UNESCO Honors Sites of Japan’s Early Underground Churches on World Heritage List
UNESCO honored the heritage of persecuted Christians in Japan Saturday, naming 12 sites of the early Japanese underground church to its World Heritage list.
The sites include places where the hidden Christians of Japan, or kakure krishitan, gathered in secret to practice their faith and pray during the 250 years of persecution they suffered under the Tokugawa shogunate from the 17th to the 19th century, according to Aleteia.
The hidden practice of Christianity in Japan began when the Shogunate outlawed Catholicism in 1620, about 70 years after Jesuit missionary Francis Xavier introduced Christianity to the country.
The Shogunate executed many of the 750,000 converts to Christianity, driving the survivors to meet in private and rely on oral preservation of scripture.
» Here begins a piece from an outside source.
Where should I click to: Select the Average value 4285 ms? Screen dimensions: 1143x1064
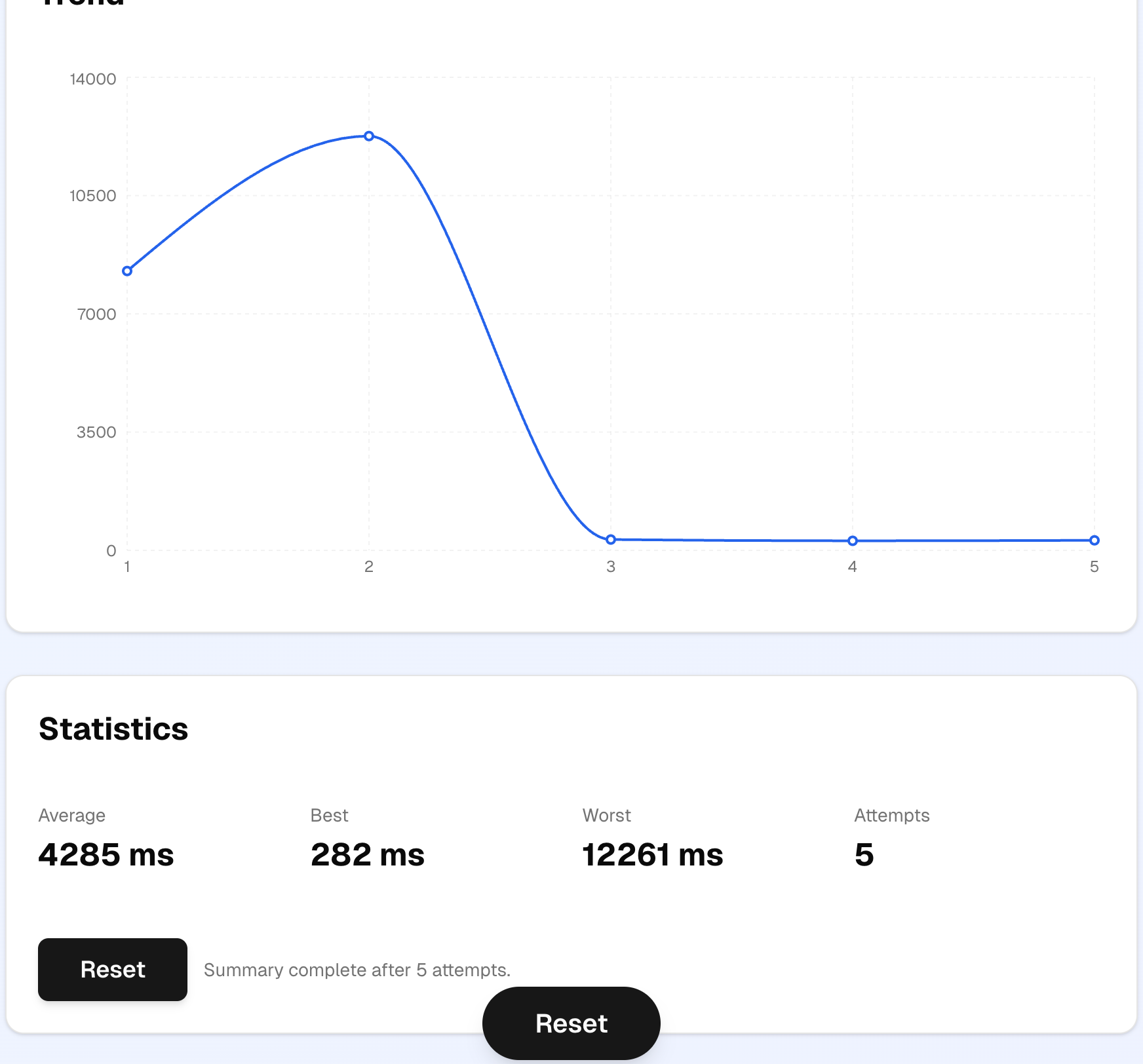pos(106,855)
The surviving converts also incorporated elements of Buddhism and Shintoism into their Christian tradition, in part because of the lack of further oversight and guidance from Jesuit missionaries, who had been banned from entering the country.
Modern Japanese Christians who trace their heritage back to the 12 sites added to UNESCO’s list said they were proud their history garnered international renown.
“They cast a spotlight on predecessors who kept their faith. I was able to witness a great day,” said Emiko Yoshimura, a 67-year-old leader of the congregation at the Sakitsu Church, according to Aleteia.
The sites added to the list include the ruins of Hara Castle, the site of the Shimabara-Amakusa Rebellion, which sparked the beginning of the underground church in Japan. Also added was Oura Cathedral in Nagasaki, which is the oldest church in Japan, and the village of Sakitsu in Amakusa, Kumamoto Prefecture, where underground Christians met in secret.